Брюнетка очерчивает границу где-то на уровне своей талии и смотрит на меня с неприкрытой насмешкой. Я же чувствую смятение: я не привыкла, что мне в лицо плюют ядом, и в первые секунды теряюсь, как идиотка.
– Я отправляла поутру на такси девушек и попроще вас. Моделей, правда, но без надежд на подиумы Парижа и Милана. Как сказал сам Максим Викторович, в барах очень плохое освещение.
– Вы ревнуете? – я наконец проталкиваю слова через скованное горло. – Знаете, Инна, я сегодня внимательно изучу договор и проверю, могу я вам расцарапать лицо или нет.
Ее губы превращаются в прямую полоску. Ей не нравится, что я вздумала огрызаться, наверное, привыкла пугать одним своим внешним видом. Или, вернее, приближенностью к самому Максиму Викторовичу.
– Запомните свой график, – она переключается на деловые вопросы, достает из кармана пиджака сотовый и зачитывает мне строчки: – Сейчас вас заберет стилист и вы начнете работать над гардеробом. Это займет весь день. Если успеете, то сделаете первые пробы с визажистом. Потом можете отдыхать.
Она отрывает взгляд от экрана.
– Пока достаточно.
Она прожигает меня взглядом насквозь, и в этом взгляде я отчетливо читаю обещание войны.
Ну что ж… Не я ее объявляла.
И вообще, лучше думать о стилисте и платьях, понервничать я всегда успею. Бояться Инну – только приятное ей делать. Не буду. К черту!

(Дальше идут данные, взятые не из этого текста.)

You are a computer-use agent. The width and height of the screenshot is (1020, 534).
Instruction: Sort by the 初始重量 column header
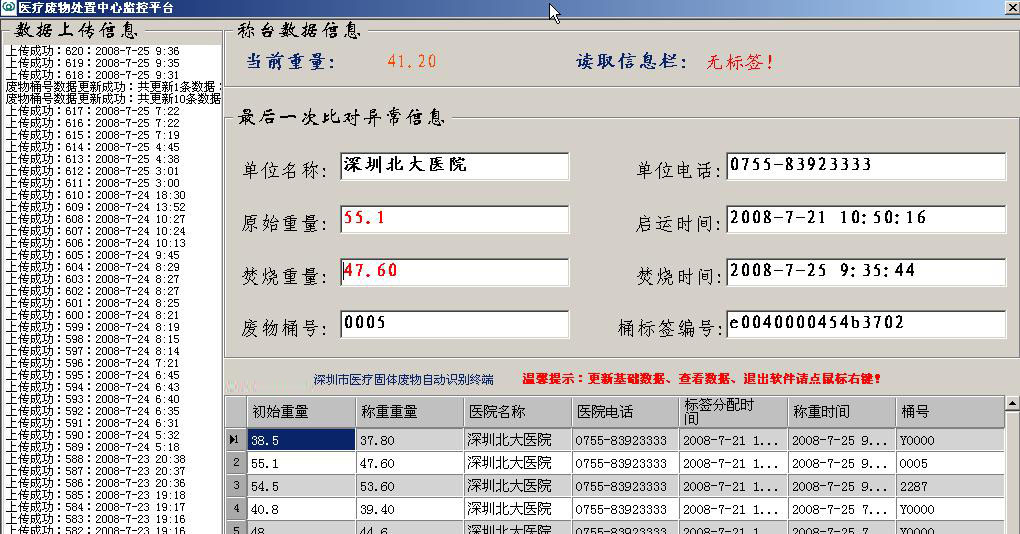300,411
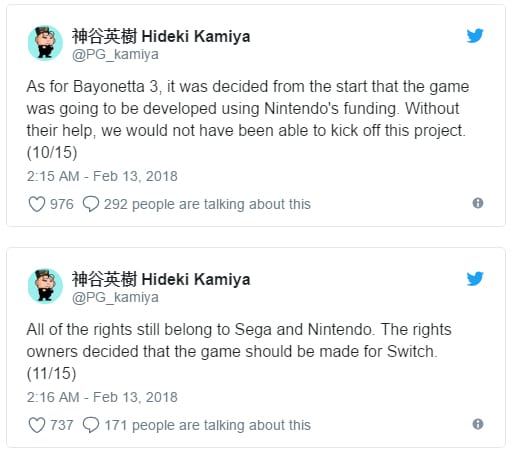518x457 pixels.
Task: Click the Twitter bird icon on second tweet
Action: pos(475,279)
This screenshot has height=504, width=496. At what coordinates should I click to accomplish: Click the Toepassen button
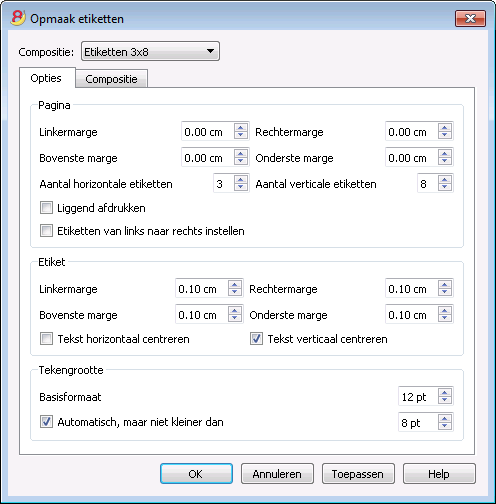coord(358,474)
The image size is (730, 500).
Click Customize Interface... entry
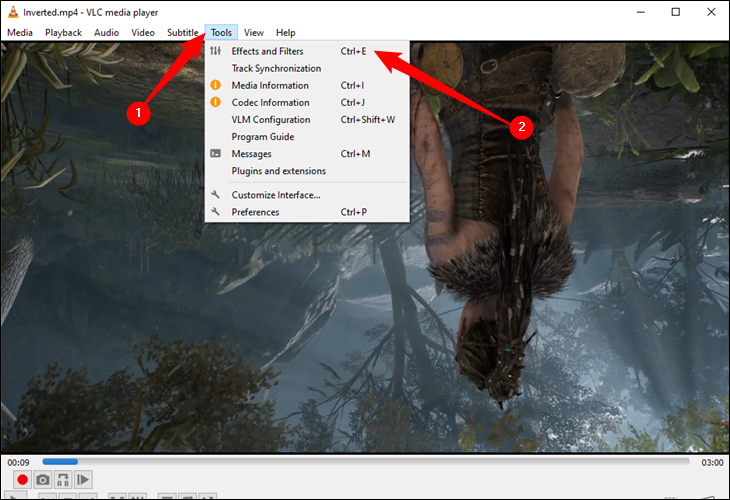tap(275, 195)
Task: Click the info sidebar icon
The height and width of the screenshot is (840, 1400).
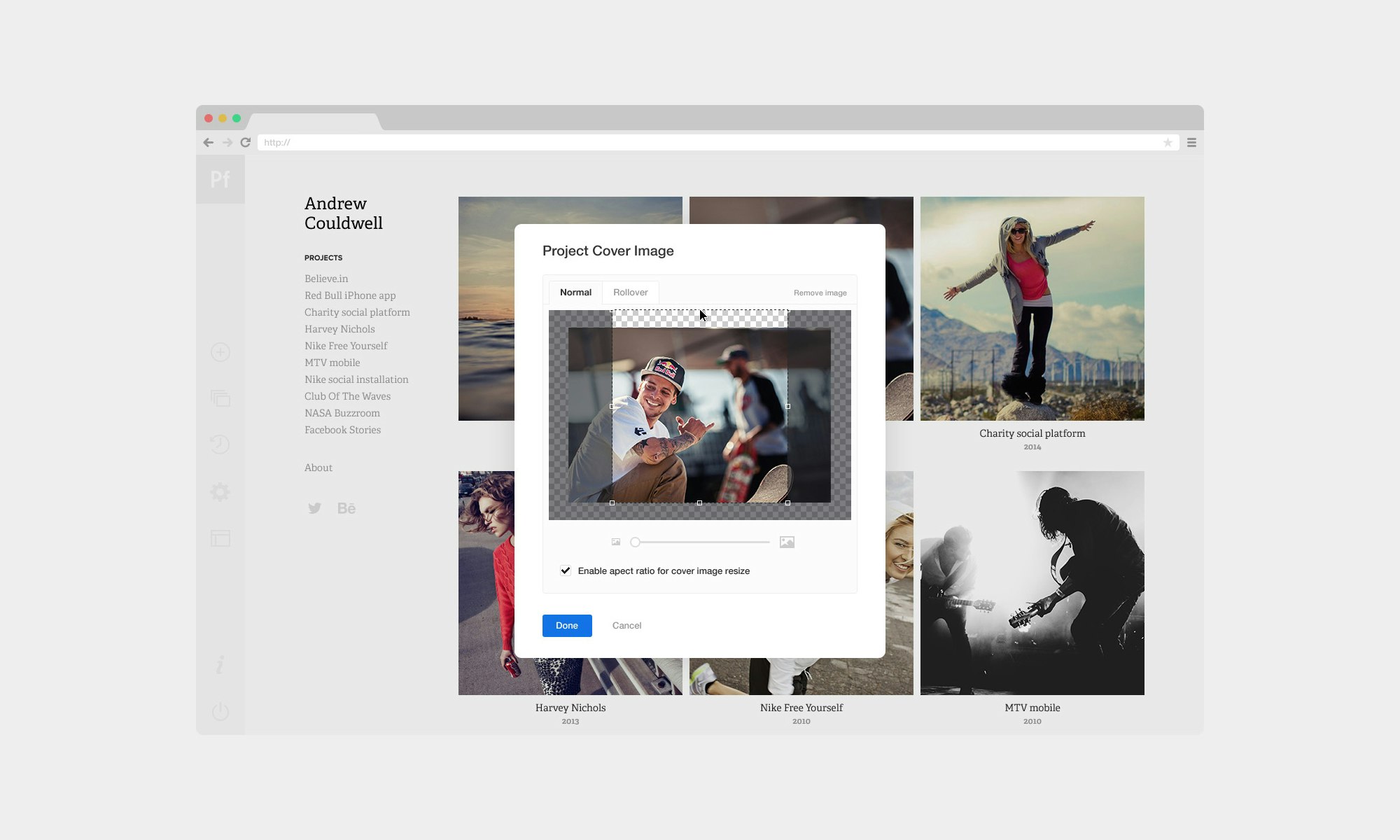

Я уже поворачиваю к входной двери, но вдруг оказывается, что никуда ехать не надо. Стилист уже здесь и даже переделал в элитный бутик гостиную с камином. Она оформлена в охотничьем стиле, и фигурки диких животных смотрятся совершенно безумно рядом с вешалками, которые завалены брендовыми чехлами.
Их количество навевает на меня тоску. Их десятки… Нет, сотни! Я только сейчас осознаю, сколько всего мне придется перемерить и сколько оборотов сделать вокруг оси перед зеркалом.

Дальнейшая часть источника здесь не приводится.